Local Vimrc

Oct 29, 2017 12:07 · 376 words · 2 minutes read Testing Vim

In one of my previous posts I talked a little bit about how I was having trouble switching between projects and continuing to run unit test coverage. This is because you have to specify the module that you want to cover as part of the options passed into pytest.

I toyed around with the idea of auto-discovering the module name, but I later came across a more flexible idea. In Vim there’s a way to load additional configurations from other .vimrc files. This lets you specify a base vimrc for all of your regular editing and customize the functionality per-project. You can check the original post I read about this idea.

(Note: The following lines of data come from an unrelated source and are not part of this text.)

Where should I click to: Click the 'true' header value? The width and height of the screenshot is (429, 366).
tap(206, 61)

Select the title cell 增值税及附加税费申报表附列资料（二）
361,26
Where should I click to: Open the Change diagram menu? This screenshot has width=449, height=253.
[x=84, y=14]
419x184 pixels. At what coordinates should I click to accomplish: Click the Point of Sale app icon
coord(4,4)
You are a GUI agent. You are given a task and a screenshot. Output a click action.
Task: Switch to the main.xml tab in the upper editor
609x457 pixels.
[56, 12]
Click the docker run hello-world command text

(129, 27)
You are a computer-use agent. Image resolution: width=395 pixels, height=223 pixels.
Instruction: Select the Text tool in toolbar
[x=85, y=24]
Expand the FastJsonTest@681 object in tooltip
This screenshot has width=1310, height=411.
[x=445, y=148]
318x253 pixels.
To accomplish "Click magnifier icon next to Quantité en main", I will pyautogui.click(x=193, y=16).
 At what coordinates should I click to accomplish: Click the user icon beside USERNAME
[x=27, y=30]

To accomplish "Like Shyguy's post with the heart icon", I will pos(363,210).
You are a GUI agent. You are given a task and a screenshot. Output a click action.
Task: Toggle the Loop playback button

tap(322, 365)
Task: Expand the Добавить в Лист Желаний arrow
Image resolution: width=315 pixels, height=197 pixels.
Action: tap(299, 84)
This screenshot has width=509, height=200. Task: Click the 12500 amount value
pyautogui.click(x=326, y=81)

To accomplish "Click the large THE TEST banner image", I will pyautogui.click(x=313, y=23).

The problem with this is the security implications. Theres a couple of good answers on Stack Overflow about why this is a bad idea. For me it really comes down to the fact that you can’t see when there’s going to be an issue before it happens. For projects that I own and maintain, I know there’s nothing malicious in these .vimrc files. I wrote them after all. It’s the other projects that are concerning. Because the exrc option has to be turned on globally to work, it’ll automatically source the .vimrc files for any project. So if I somehow miss that I’m sourcing it, and forget to read it or block it before hand, anything could potentially happen. As the Stack Overflow post illustrates, even setting the secure flag is not a guarantee of safety.

What ended up working well for me was using the localvimrc plugin. By default localvimrc sources any .lvimrc files (which are the same as .vimrc files, just by a different name to differentiate them for the plugin’s sake). If it discovers a .lvimrc file in the directory that you are editing files in, it will ask whether or not you want to source it. You can choose to source it right away, or check the file contents inside the current editor buffer.

The really killer feature is the ability to remember .lvimrc files that you have sourced previously. There’s a ton of other options for the plugin, including whitelists and blacklists. It’s a much better balance between wanting per-project configurations for vim and dealing effectively with the security implications.